L’Angleterre n’en a pas fini d’en prendre plein les oreilles…
Voilà donc l’idée centrale : dépeindre le malaise du moment avec une palette de sons et d’emprunts qui n’a pas de limite. D’ailleurs, équitable, Squid place aussi l’auditeur dans un état d’alerte, l’amenant dans de déroutants (mais appropriés) changements de direction. Oui, avec ces Anglais, le cap n’est jamais clair, et la perspective multiple, comme l’affichent plusieurs titres qui dépassent les six minutes : Narrator, Boy Racers, Paddling, Pamphlets.
Sur le premier, la chanteuse invitée, Martha Skye Murphy, rappelle qu’en période de troubles, le cri cathartique reste une arme efficace. Sur les autres, l’électronique et le psyché s’associent aux guitares aiguisées et au chant nerveux. Une désorientation qui s’appuie sur toute une série d’outils (saxophone, violon, violoncelle, trombone…), mais qui restent dans les clous en termes de référence : d’un côté, David Byrne (Talking Heads) et James Chance. De l’autre, le krautrock pour les boucles hypnotiques. Au milieu, le groupe joue magnifiquement à l’équilibriste : c’est chaotique mais maîtrisé; hybride mais cohérent; corrosif mais séduisant.

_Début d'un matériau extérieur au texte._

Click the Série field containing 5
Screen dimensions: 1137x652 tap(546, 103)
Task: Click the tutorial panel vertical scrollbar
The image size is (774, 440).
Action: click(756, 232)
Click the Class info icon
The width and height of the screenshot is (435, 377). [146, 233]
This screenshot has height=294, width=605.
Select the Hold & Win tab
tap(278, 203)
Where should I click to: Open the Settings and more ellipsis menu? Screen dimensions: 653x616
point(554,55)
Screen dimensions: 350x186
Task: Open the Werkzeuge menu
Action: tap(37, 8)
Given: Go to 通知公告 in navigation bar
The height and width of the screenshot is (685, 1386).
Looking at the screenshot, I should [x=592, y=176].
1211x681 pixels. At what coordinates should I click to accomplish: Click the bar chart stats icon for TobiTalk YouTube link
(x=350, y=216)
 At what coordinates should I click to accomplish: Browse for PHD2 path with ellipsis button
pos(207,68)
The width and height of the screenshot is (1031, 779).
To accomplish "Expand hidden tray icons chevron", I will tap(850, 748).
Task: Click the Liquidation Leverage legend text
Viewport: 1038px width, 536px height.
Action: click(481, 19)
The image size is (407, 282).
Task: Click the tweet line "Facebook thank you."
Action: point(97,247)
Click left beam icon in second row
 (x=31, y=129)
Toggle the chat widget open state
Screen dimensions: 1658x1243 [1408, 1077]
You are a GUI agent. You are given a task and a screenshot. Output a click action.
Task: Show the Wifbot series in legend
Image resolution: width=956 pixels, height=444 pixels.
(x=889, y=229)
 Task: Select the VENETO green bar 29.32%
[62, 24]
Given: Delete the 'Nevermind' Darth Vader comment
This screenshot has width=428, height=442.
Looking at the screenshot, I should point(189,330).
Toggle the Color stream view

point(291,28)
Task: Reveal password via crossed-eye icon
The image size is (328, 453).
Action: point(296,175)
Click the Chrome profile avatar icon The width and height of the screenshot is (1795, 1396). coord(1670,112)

Cette année, Squid n’est certes pas le premier, et ne sera pas le dernier à célébrer un rock libre et affranchi – le prochain album de black midi, prévu pour la fin du mois, devrait apporter sa pierre à l’édifice. Saluons alors ces allers-retours, au sein d’une grande et même famille, qui nourrissent la créativité et donnent des ailes. L’Angleterre n’en a pas fini d’en prendre plein les oreilles. Squid et les autres y veillent.